Devlet tazminata mahkum oldu
Göktepe'nin ailesi, İstanbul 2. İdare Mahkemesi'nde İçişleri Bakanlığı aleyhine tazminat davası açtı. Başvuruda, Fadime Göktepe için 500 milyon lira maddi, ayrıca anne ve kardeşler için 27 milyar lira manevi tazminat isteminde bulunuldu. İstanbul 2. İdare Mahkemesi de, yaptığı inceleme sonunda İçişleri Bakanlığı'nı anne Göktepe'ye 1 milyar 392 milyon 57 bin 183 lira maddi; tüm Göktepe ailesine toplam 8.5 milyar lira manevi tazminat ödemeye mahkum etti. Bunun üzerine İçişleri Bakanlığı, kararın iptali ve yürütmenin durdurulması istemiyle Danıştay'a başvurdu. Danıştay 10. Daire, yürütmeyi durdurma istemini reddetti. Ancak mahkeme tarafından hükmedilecek tazminat miktarının istemle sınırlı olması gereğinden hareket eden Danıştay, maddi tazminatın yasal faizleriyle birlikte 500 milyon olarak Fadime Göktepe'ye ödenmesine, manevi tazminat olarak 8.5 milyar liranın onanmasına karar verdi.

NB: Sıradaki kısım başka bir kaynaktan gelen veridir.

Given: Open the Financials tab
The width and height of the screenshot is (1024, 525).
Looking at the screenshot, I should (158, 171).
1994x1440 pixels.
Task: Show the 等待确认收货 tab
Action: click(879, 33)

Sadece 6 polis ceza aldı ama...
Göktepe davasının sonucunda sadece 6 polis az bir ceza alarak mahkum oldu. Emri verenler görevlerine devam ettiler. Ancak ilden ile sürülse de her türlü engelleme yapılsa da 'mahkumiyet kararı çıkan ilk gazeteci davası olarak basın tarihine geçti. Tabii ki Fadime Ana ve meslektaşlarının, Gazetesi Evrensel'in dur durak bilmeyen takibiyle...
İlk Göktepe ödülü
Göktepe davasını izleyen gazeteciler, avukatlar ve Göktepe ailesinini girişimleriyle başlatılan 'Metin Göktepe Gazetecilik Ödülleri'nin ilki, 1998'de davanın peşini bırakmayan tüm gazeteciler adına Türkiye Gazeteciler Cemiyeti (TGC) Başkanı Nail Güreli'ye verildi.
'Metin Göktepe Gazetecilik Ödülleri'nin, her yıl Göktepe'nin doğum günü olan 10 Nisan'da haberleriyle basın ve iletişim özgürlüğü mücadelesine katkıda bulunan gazetecilere verileceği ilan edildi ve bu kriter çerçevesinde değerlendirmeler yapılarak, ödüller dağıtıldı.